** Opening Data listing block **

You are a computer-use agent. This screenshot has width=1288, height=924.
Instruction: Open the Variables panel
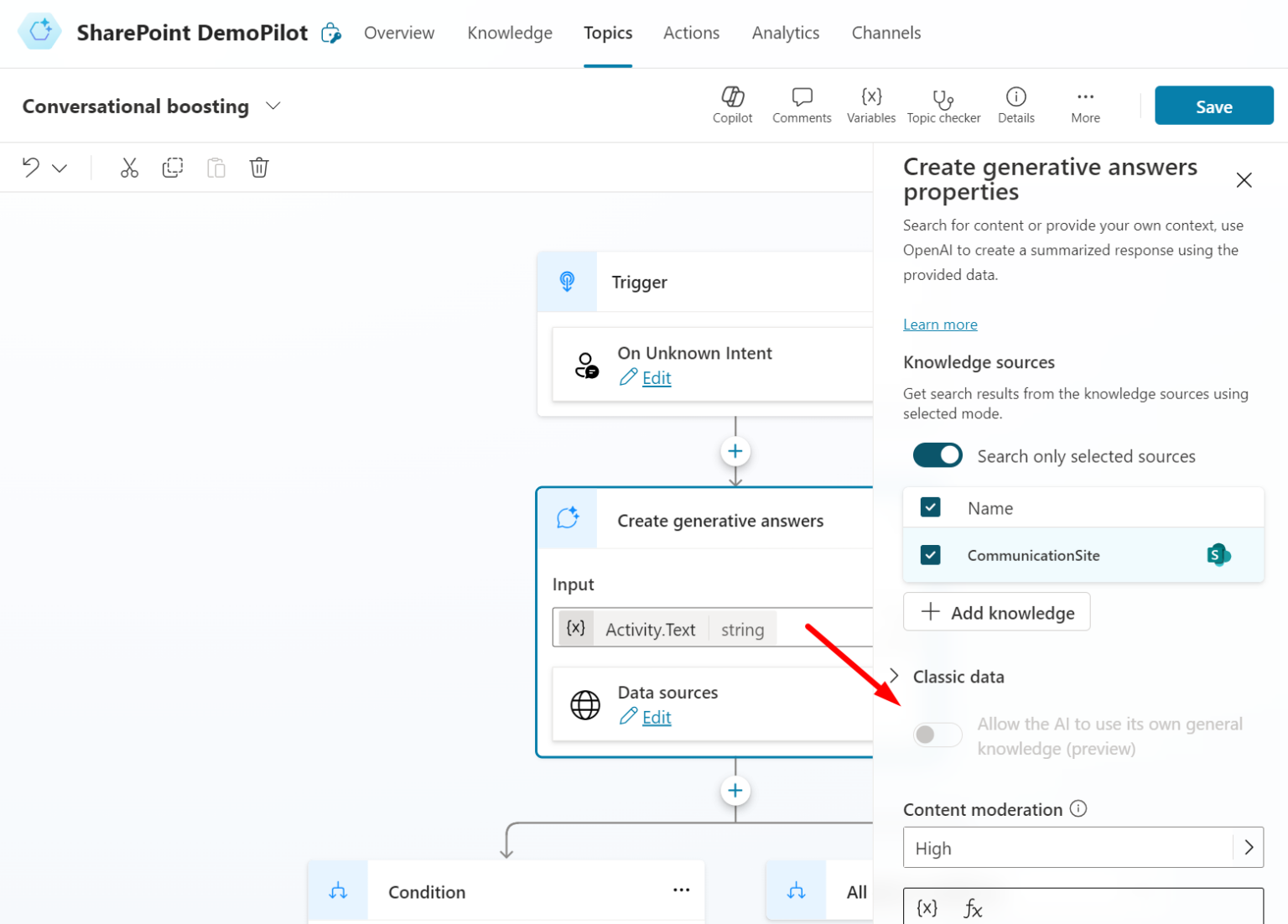point(870,105)
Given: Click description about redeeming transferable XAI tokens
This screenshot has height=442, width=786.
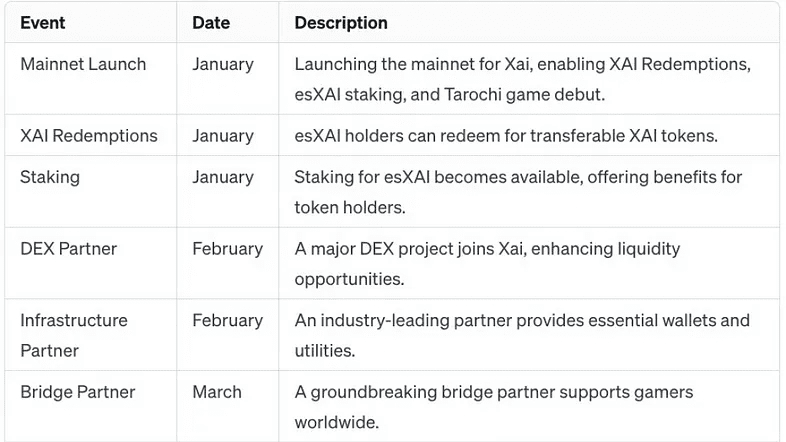Looking at the screenshot, I should [506, 135].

** Closing Data listing block **

■ **Task objective**
Your answer must be the lines from the line containing "Instruction: Open the Variables panel" through the final line of the data, written out exactly, both ends included and pictures left out.

■ **Answer space**
Instruction: Open the Variables panel
point(870,105)
Given: Click description about redeeming transferable XAI tokens
This screenshot has height=442, width=786.
Looking at the screenshot, I should [506, 135].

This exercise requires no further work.